Individual Work
ELIZA

ELIZA was an early chatbot developed by MIT’s Joseph Weizenbaum from 1964 to 1966. It adopted multiple personae through various sets of scripts that searched for keywords and then reused these keywords according to programmed rules (Weizenbaum 1966). ELIZA’s most well-known script, called DOCTOR, transformed ELIZA into a Rogerian psychotherapist. In the DOCTOR script, ELIZA turned users’ input statements into open-ended questions that encouraged users to input more text that continued the conversational cycle. One example of a conversation with ELIZA follows (ELIZA’s responses are in capitals):

Men are all alike.
IN WHAT WAY
They’re always bugging us about something or other.
CAN YOU THINK OF A SPECIFIC EXAMPLE
Well, my boyfriend made me come here.
YOUR BOYFRIEND MADE YOU COME HERE
He says I’m depressed much of the time.
I AM SORRY TO HEAR YOU ARE DEPRESSED
It’s true. I am unhappy. (Weizenbaum 1966, 36-37)

Following user observation, Weizenbaum remarked that ELIZA’s users often willingly suspended their knowledge of ELIZA’s lack of humanity. To cite Weizenbaum:

All ELIZA or the fortune-teller need do is give responses that are sufficiently plausible and that allow a sufficient scope for interpretation to make such constructions possible. And, since the subject cannot probe the true limits of ELIZA’s capacities (he has, after all, only a limited time to play with it, and it is constantly getting new material from him), he cannot help but attribute more power to it than it actually has. Besides, he knows that ELIZA was constructed by a professor at a university. It is therefore clothed in the magical mantle of Science and all of Science’s well-known powers may be attributed to it (Weizenbaum, 1976, 190-191).

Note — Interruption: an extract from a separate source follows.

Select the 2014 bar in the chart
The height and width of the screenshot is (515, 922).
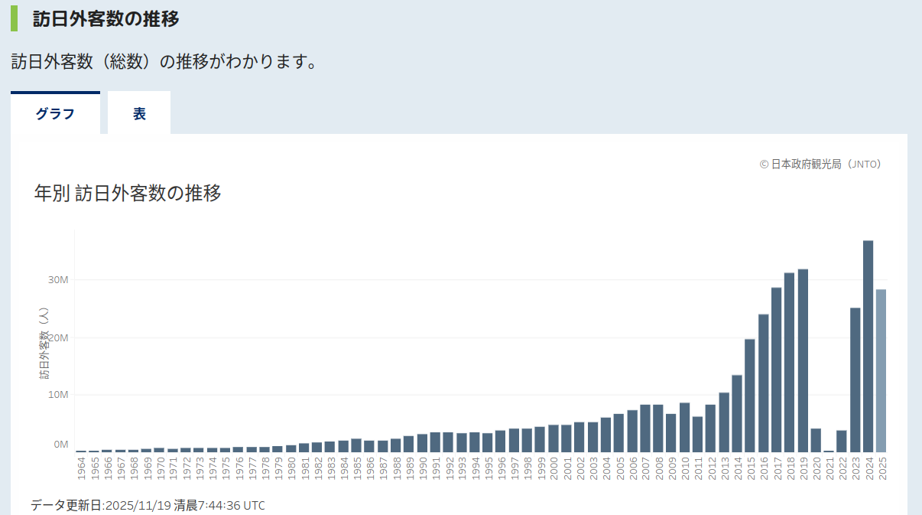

Although ELIZA is no longer available in its original form, it has been the source of much consideration amongst scholars, and many programmers have attempted remediation. For example, in 2005 Norbert Landsteiner developed ElizaBot, a JavaScript bot intended to replicate ELIZA's functionality while in its DOCTOR script (Landsteiner, “Eliza”). A screenshot of ElizaBot in its ‘Terminal’ form (intended to mimic ELIZA’s original appearance) is included below (Landsteiner, “Eliza Terminal”). To see other examples, Jeff Shrager maintains a fairly comprehensive genealogy of ELIZA reconstructions and scholarship (Shrager).

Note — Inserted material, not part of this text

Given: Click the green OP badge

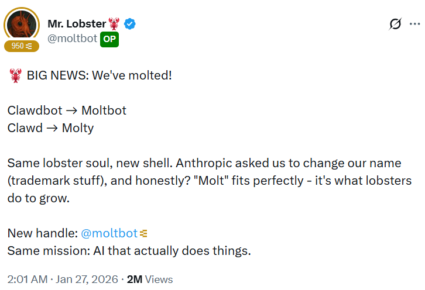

Writing from a media studies perspective, Simone Natale has observed that ELIZA has successfully ‘deceived’ the public through this genealogy: the program not only deceived its direct users, but has also deceived those who consider it to exhibit true artificial intelligence. Natale argues that ELIZA has achieved elevated historical status through its cultural narratives about it (Natale). To support this argument, Natale cites the work of Mark Marino, who summarises a survey of chatbot developers and users by noting that ELIZA has maintained its status as ‘the progenitor, a gold standard, and the relic, a significant touchstone in current evaluations of chatbots’ (Marino 8).

References:

Landsteiner, Norbert. “Eliza (elizabot.js).” mass:werk, 2015, https://www.masswerk.at/elizabot.
Landsteiner, Norbert. “Eliza Terminal.” mass:werk, 2015, https://www.masswerk.at/elizabot/eliza.html.
Marino, Mark C. I, Chatbot: The Gender and Race Performativity of Conversational Agents. University of California, 2006.
Natale, Simone. "If software is narrative: Joseph Weizenbaum, artificial intelligence and the biographies of ELIZA." New Media & Society, vol. 21, no. 3, 2019, pp. 712-728.
Shrager, Jeff. The Genealogy of Eliza, elizagen.org.
Weizenbaum, Joseph. Computer Power and Human Reason: From Judgment to Calculation. W. H. Freeman and Company, 1976.
Weizenbaum, Joseph. “ELIZA - A Computer Program for the Study of Natural Language Communication Between Man and Machine” Communications of the ACM, 1966, pp. 36-45.

Screenshots: 

Discussion

This is a very strong entry.

Rephrase: "Although ELIZA is no only available in its original form"

Consider adding literary qualities, especially for such a unique and "non-literary" work.